3. The computerized-method of claim 2, wherein said meta-learners models are at least one of: (i) S-learner model; (ii) T-learner model; (iii) X-learner model; and (iv) R-learner model, wherein the S-learner model is a model that applies a single mode across all data points to predict a KPI change,
wherein the T-learner model is a model that uses two separate models for treated and control groups of agents to enhance accuracy of the predicted effective-score of the coaching plan, and
wherein the X-learner model is a model that improves estimates of the CATE estimator.
4. The computerized-method of claim 1, wherein said recommendation model comprising evaluating each normalized effective-score of each coaching-plan in a data-storage and selecting the personalized coaching-plan having the effective-score above a preconfigured threshold.
5. The computerized-method of claim 4, wherein the selected personalized coaching-plan comprising one or more coaching-plans.
6. The computerized-method of claim 3, wherein said S-learner model is trained by providing a single model xi, t to predict Y(t),
whereby xi is agent properties of past feedback and KPIs, and t indicates if the agent is treated and participated in the coaching plan,
wherein when t=0 then the agent is in control group of agents and wherein when t=1 then the agent participated in the coaching plan, and Y(t) is the KPI change.

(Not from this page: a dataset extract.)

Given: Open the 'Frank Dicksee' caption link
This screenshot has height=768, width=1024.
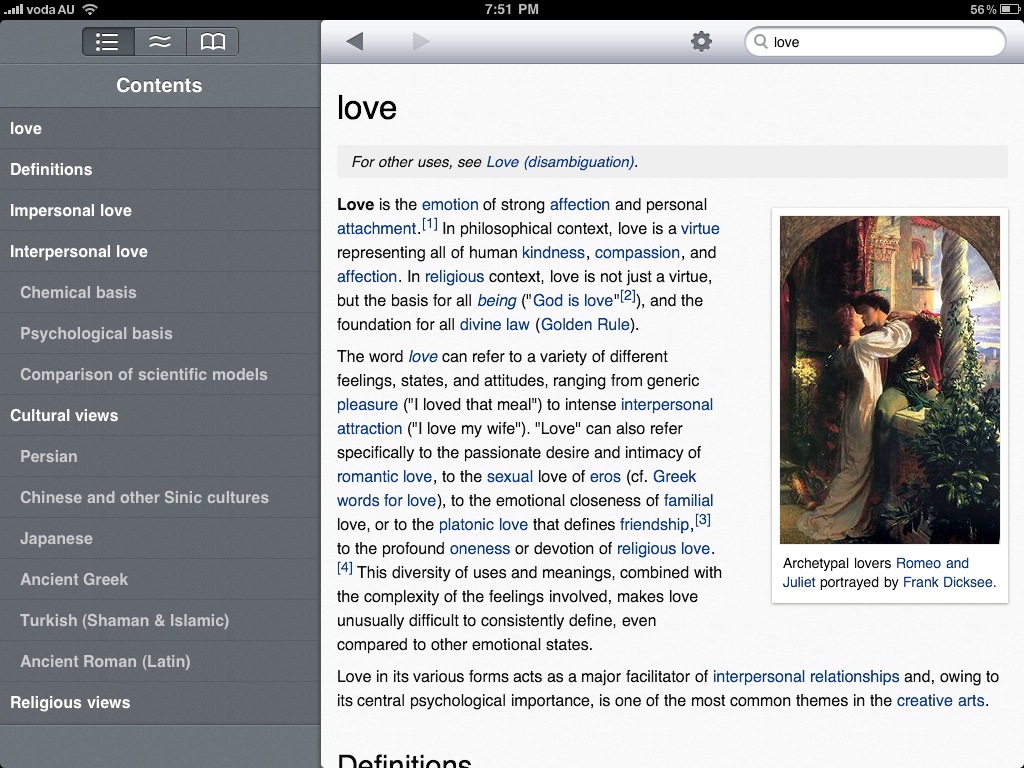Looking at the screenshot, I should 948,582.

7. The computerized-method of claim 6, wherein said single model is Extreme Gradient Boosting (XGBoost) model.
8. The computerized-method of claim 3, wherein said T-learner model is trained by training a first model in the two separate models to predict the change in KPI after the agent participated in the coaching plan and a second model in the two separate models to predict the change in KPI when the agent didn't participate in the coaching plan.